In order to help ease approval for the Content Security Policy script-hash proposal, I created a PoC to demonstrate that this is just as easy as script-nonce. I believe script-hash is an idea that solves some of the shortcomings of script nonce. However, it is significantly more complex. I think that the complexity can be greatly reduced with proper tooling. My PoC branch aims to prove that this can be practical. I have a sample application with all of this in action.

Hash? Nonce? Huh.

CSP is great for restricting inline script. It has received some backlash because to truly leverage the XSS protection provided by CSP, you need to remove all inline javascript (among other tasks). A solution for whitelisting inline content would certainly increase adoption. Here are the differences between the two proposals:

Script nonce

Content-Security-Policy: script-src 'nonce-abc123'

<script nonce='abc123'>console.log("Hello world")</script>

IFF the nonce in the script tag matches the value in the header, the script executes.

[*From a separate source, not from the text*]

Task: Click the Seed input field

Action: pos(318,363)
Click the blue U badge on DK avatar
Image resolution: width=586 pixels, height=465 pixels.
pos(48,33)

Downside: Protection can be entirely circumvented if you have dynamic javascript. Caching of dynamic values cause caching issues, not great for massive scale. Using a static value reduces/eliminates protection. Using an easily guessable value is also troublesome.

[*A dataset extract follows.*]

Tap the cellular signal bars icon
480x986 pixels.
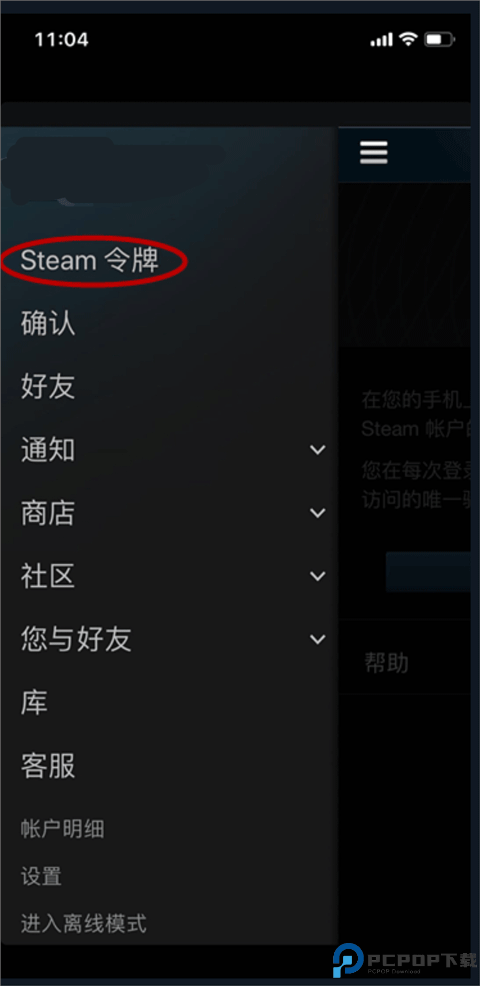click(x=382, y=40)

Upside: pretty easy to apply

Script hash

Content-Security-Policy: script-src 'sha1-<BASE64 ENCODED SHA1 HASH OF THE CONTENTS OF THE SCRIPT TAG>'

<script nonce='abc123'>console.log("Hello world")</script>

So in this case, script-src ‘sha1-fU8Y3i83rje0823mI+3hgmqgysc=’

Downside: moar harder for developers and browsers to implement.

Upside: if you don’t use dynamic javascript, your code is effectively certified as code that is allowed to execute. Doesn’t cause caching issues. Strength of protection is determined by hash strength and not implementation.

Script Hash Generation

  • Grab all templates (stuff that turns into html that kinda already looks like html)
  • Iterate over each file and:
  • Grep the code for /(<script([s](?!src)([w-])+=([“‘])[^”‘]+4)[s]>)(.?)(</script>)/mx
  • Take each match (second to last capture group in this case, ruby 1.8 doesn’t support named capture groups).
  • Hash the value with SHA256 and base64 encode the output.
  • Store the filename and any hashes (e.g. in a YAML file, hash, associative array, whatever). Key: filename, value: array of hashes.

Script hash application

  • Hook into the framework so that anytime a template is rendered, we take note.
  • Once rendering is done, add the hashes (if any) of all rendered templates to the content security policy.

“Automatic inline script CSP protection”

To hopefully satisfy this claim, here’s some steps you’d have to take:

  • Have a task that watches the filesystem for changes to your templates.
  • Update the script hashes that are applied to the given template without having to restart any process.

Here’s a (poor quality) screen cast of my PoC branch:

Surprises

  • Generating hashes “on deploy” is no good. Tests would break if CSP is enforced and the hashes are outdated.
  • I’m not that great with Regexen. In writing this post, I noticed at least one improvement I can make.